Despite the importance of scents to the plant world, the odors created by carnivorous plants are especially poorly known (ref). On one hand, it’s been suspected for longer than 150 years that carnivorous plants produce scents that attract insect prey: Charles Darwin was probably the first scientist to propose this possibility in 1875 in his very interesting and readable book, Insectivorous Plants (freely available here), which was the culmination of years of painstaking research.

Despite this, research into plant scents only started when the technology improved within the past 15 years, thereby making a process possible where plants’ odors can be isolated and chemically identified. This process involves sealing plants inside plastic bags and siphoning off air samples for testing of their Volatile Organic Compounds (VOCs), or odors.

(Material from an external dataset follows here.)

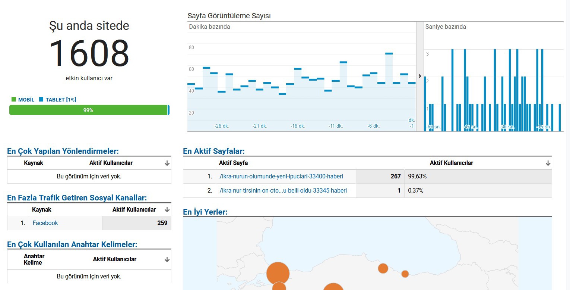Click the sort arrow in Anahtar Kelimeler table
Image resolution: width=570 pixels, height=290 pixels.
(167, 259)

A recent study into the possibility that carnivorous plants might communicate using scents was inspired by a group of scientists who wanted to understand why only some insects fall victim to Sarracenia pitcher plants. Do these insects just accidentally fall into traps that are hidden in the surrounding vegetation? Or are they blown into these traps? Or might the traps mimic flowers or fruits by creating visual or olfactory signals that attract a specific assemblage of insects to their deaths?

“Of the signals involved in communication, odor is probably the most cryptic to humans”, co-author, evolutionary ecologist and botanist Laurence Gaume, a CNRS Researcher at the University of Montpellier, said in a statement. “In plants, it is often correlated with other plant characteristics such as nectar, shape and visual signals, which make it difficult to disentangle its effect from others.”

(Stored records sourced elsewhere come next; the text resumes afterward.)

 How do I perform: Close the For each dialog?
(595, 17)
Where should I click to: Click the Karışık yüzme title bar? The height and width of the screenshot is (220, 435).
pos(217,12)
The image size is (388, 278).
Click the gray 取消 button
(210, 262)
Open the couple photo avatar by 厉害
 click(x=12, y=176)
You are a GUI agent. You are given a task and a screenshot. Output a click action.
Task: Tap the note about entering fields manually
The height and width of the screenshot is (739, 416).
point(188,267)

“The smell of Sarracenia pitcher plants is also not very strong, and it takes around two weeks before the smell is at its strongest. While the nuances of the scent might not be very clear to human nose, they can be far clearer to the antennae of insects.”

Dr Gaume and her team of collaborators proposed that scents are how Sarracenia pitcher plants attract certain groups of insects into their traps.

To test their hypothesis, Dr Gaume and her team of collaborators grew purple pitcher plants, Sarracenia purpurea, as well as three of its horticultural hybrids, in the lab. They created a kinship gradient from S. purpurea (which primarily captures ants) towards S. leucophylla (which captures a wide variety of flying insects): S. purpurea (Figure 1A), S. X mitchelliana (Figure 1B), and S. X Juthatip soper (Figure 1C) and S. X leucophylla (Figure 1D).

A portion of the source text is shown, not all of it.